--- Data provided Enclosed Below ---

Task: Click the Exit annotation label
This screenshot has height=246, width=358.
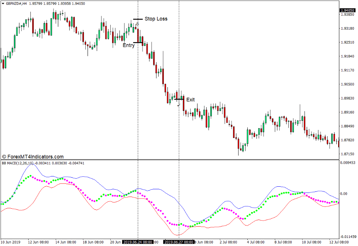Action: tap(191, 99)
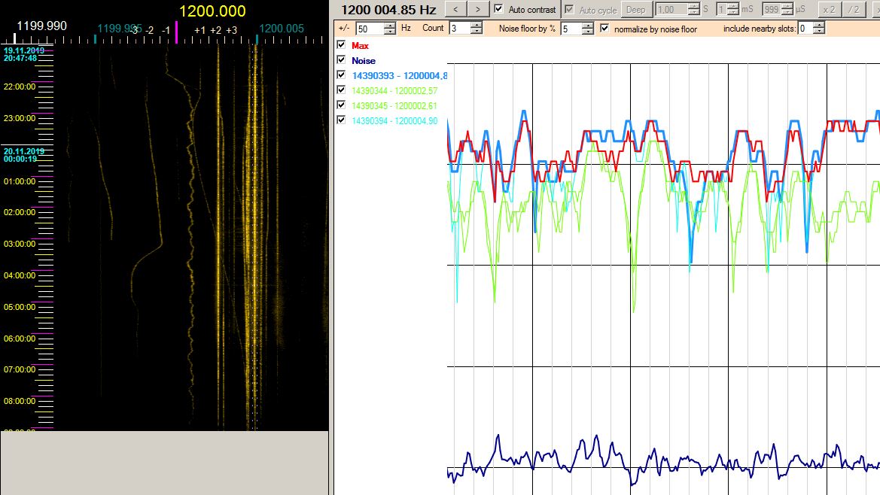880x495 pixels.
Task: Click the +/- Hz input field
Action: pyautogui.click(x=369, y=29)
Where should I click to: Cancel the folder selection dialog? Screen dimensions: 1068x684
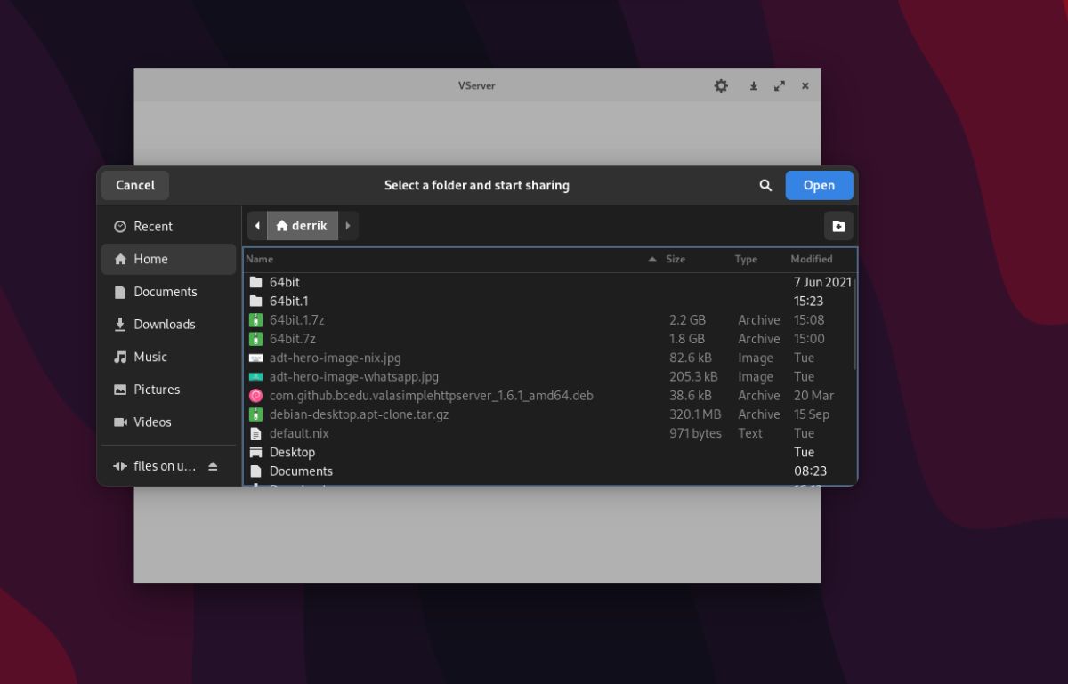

--- End of Enclosed Data provided ---

Task details: Restate the data word for word without pictures.

Task response:
Task: Click the Exit annotation label
This screenshot has height=246, width=358.
Action: tap(191, 99)
880x495 pixels.
Task: Click the +/- Hz input field
Action: pyautogui.click(x=369, y=29)
Where should I click to: Cancel the folder selection dialog? Screen dimensions: 1068x684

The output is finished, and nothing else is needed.